## Begin

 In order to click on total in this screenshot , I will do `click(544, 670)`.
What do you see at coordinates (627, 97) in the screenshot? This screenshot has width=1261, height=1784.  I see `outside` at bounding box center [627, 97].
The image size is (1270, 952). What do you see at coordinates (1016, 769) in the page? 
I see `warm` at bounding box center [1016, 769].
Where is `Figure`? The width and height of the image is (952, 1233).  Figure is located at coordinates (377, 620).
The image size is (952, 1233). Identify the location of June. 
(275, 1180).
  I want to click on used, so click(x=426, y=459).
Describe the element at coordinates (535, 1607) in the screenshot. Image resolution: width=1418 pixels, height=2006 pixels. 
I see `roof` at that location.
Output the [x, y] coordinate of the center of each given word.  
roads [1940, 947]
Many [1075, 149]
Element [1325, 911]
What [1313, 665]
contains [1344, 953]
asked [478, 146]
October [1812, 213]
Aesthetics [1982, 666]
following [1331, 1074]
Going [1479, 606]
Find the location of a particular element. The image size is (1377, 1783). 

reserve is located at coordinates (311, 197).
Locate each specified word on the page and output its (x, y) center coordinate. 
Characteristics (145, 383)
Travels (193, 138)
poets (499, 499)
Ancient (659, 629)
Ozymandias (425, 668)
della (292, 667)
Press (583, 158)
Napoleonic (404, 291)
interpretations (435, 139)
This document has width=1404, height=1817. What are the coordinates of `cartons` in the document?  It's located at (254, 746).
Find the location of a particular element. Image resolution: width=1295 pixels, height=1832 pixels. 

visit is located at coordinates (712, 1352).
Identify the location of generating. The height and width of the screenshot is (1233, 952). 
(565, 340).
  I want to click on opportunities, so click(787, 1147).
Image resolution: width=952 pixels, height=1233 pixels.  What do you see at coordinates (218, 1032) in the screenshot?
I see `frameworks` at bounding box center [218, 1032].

## End

» **PROBLEM TO SOLVE**: Retype the items from the first line down to and including the line with "I want to click on opportunities, so".

» **SOLUTION FOR THIS EXERCISE**:
 In order to click on total in this screenshot , I will do `click(544, 670)`.
What do you see at coordinates (627, 97) in the screenshot? This screenshot has width=1261, height=1784.  I see `outside` at bounding box center [627, 97].
The image size is (1270, 952). What do you see at coordinates (1016, 769) in the page? 
I see `warm` at bounding box center [1016, 769].
Where is `Figure`? The width and height of the image is (952, 1233).  Figure is located at coordinates (377, 620).
The image size is (952, 1233). Identify the location of June. 
(275, 1180).
  I want to click on used, so click(x=426, y=459).
Describe the element at coordinates (535, 1607) in the screenshot. Image resolution: width=1418 pixels, height=2006 pixels. 
I see `roof` at that location.
Output the [x, y] coordinate of the center of each given word.  
roads [1940, 947]
Many [1075, 149]
Element [1325, 911]
What [1313, 665]
contains [1344, 953]
asked [478, 146]
October [1812, 213]
Aesthetics [1982, 666]
following [1331, 1074]
Going [1479, 606]
Find the location of a particular element. The image size is (1377, 1783). 

reserve is located at coordinates (311, 197).
Locate each specified word on the page and output its (x, y) center coordinate. 
Characteristics (145, 383)
Travels (193, 138)
poets (499, 499)
Ancient (659, 629)
Ozymandias (425, 668)
della (292, 667)
Press (583, 158)
Napoleonic (404, 291)
interpretations (435, 139)
This document has width=1404, height=1817. What are the coordinates of `cartons` in the document?  It's located at (254, 746).
Find the location of a particular element. Image resolution: width=1295 pixels, height=1832 pixels. 

visit is located at coordinates (712, 1352).
Identify the location of generating. The height and width of the screenshot is (1233, 952). 
(565, 340).
  I want to click on opportunities, so click(787, 1147).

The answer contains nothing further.